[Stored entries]

+---+

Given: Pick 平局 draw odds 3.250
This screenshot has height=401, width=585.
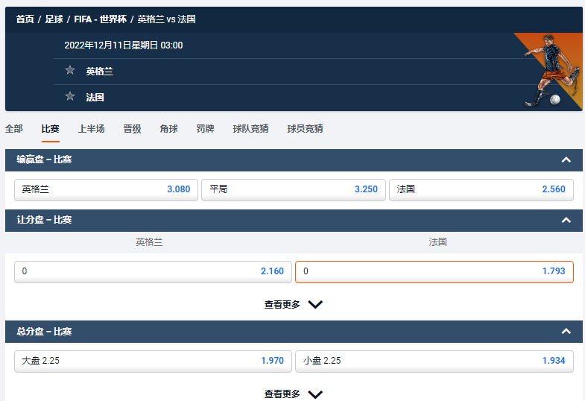Looking at the screenshot, I should tap(294, 189).
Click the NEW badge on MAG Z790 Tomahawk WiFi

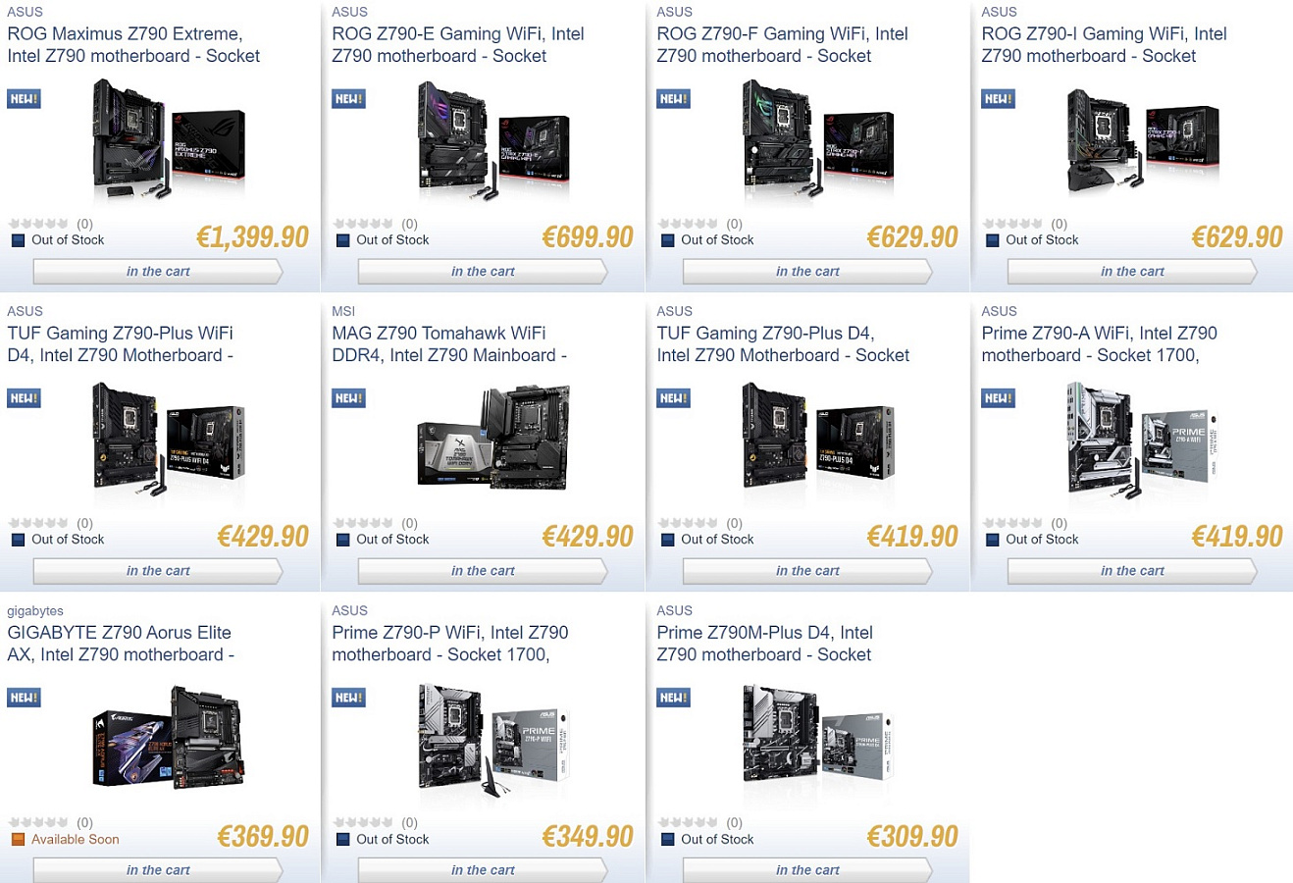point(348,398)
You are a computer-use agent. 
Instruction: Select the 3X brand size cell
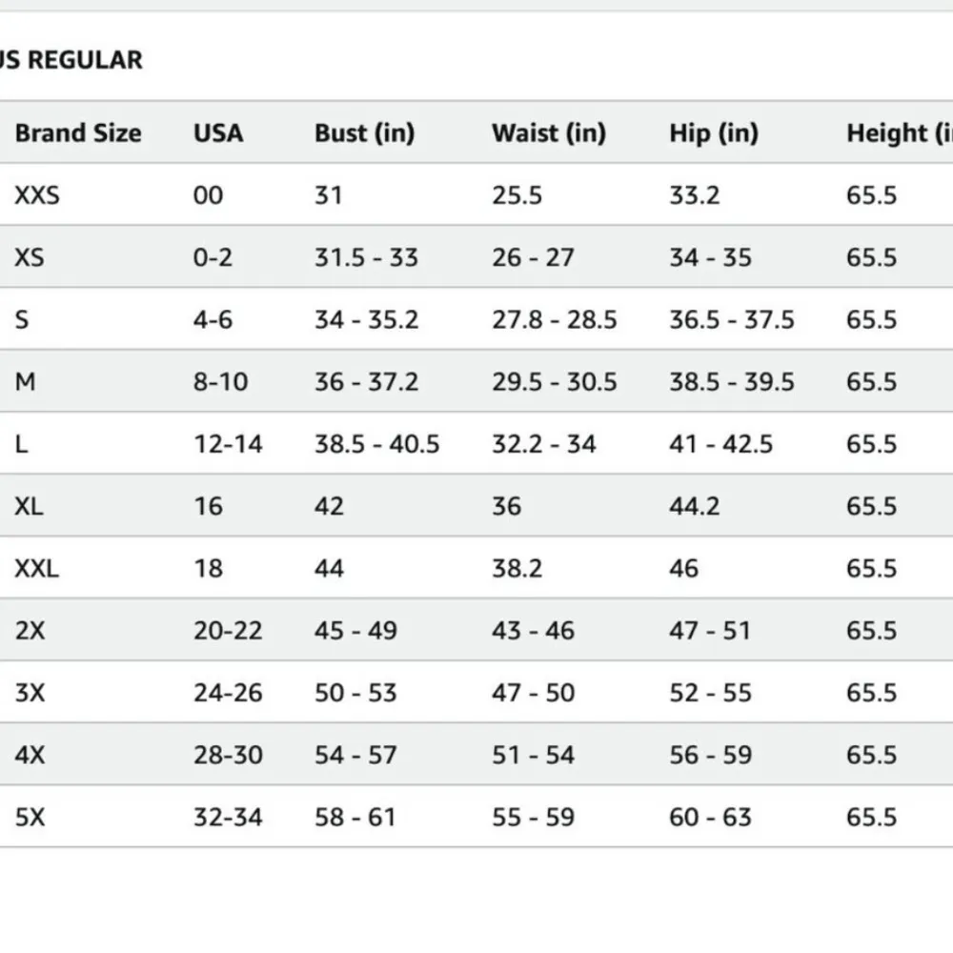click(x=30, y=693)
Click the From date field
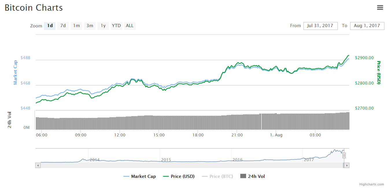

+---+

WHAT IS REQUIRED =
All of the records above should be returned exactly, though the pictures should not.

WRITTEN ANSWER =
Given: Pick 平局 draw odds 3.250
This screenshot has height=401, width=585.
Looking at the screenshot, I should tap(294, 189).
Click the NEW badge on MAG Z790 Tomahawk WiFi

point(348,398)
You are a computer-use agent. 
Instruction: Select the 3X brand size cell
click(x=30, y=693)
Click the From date field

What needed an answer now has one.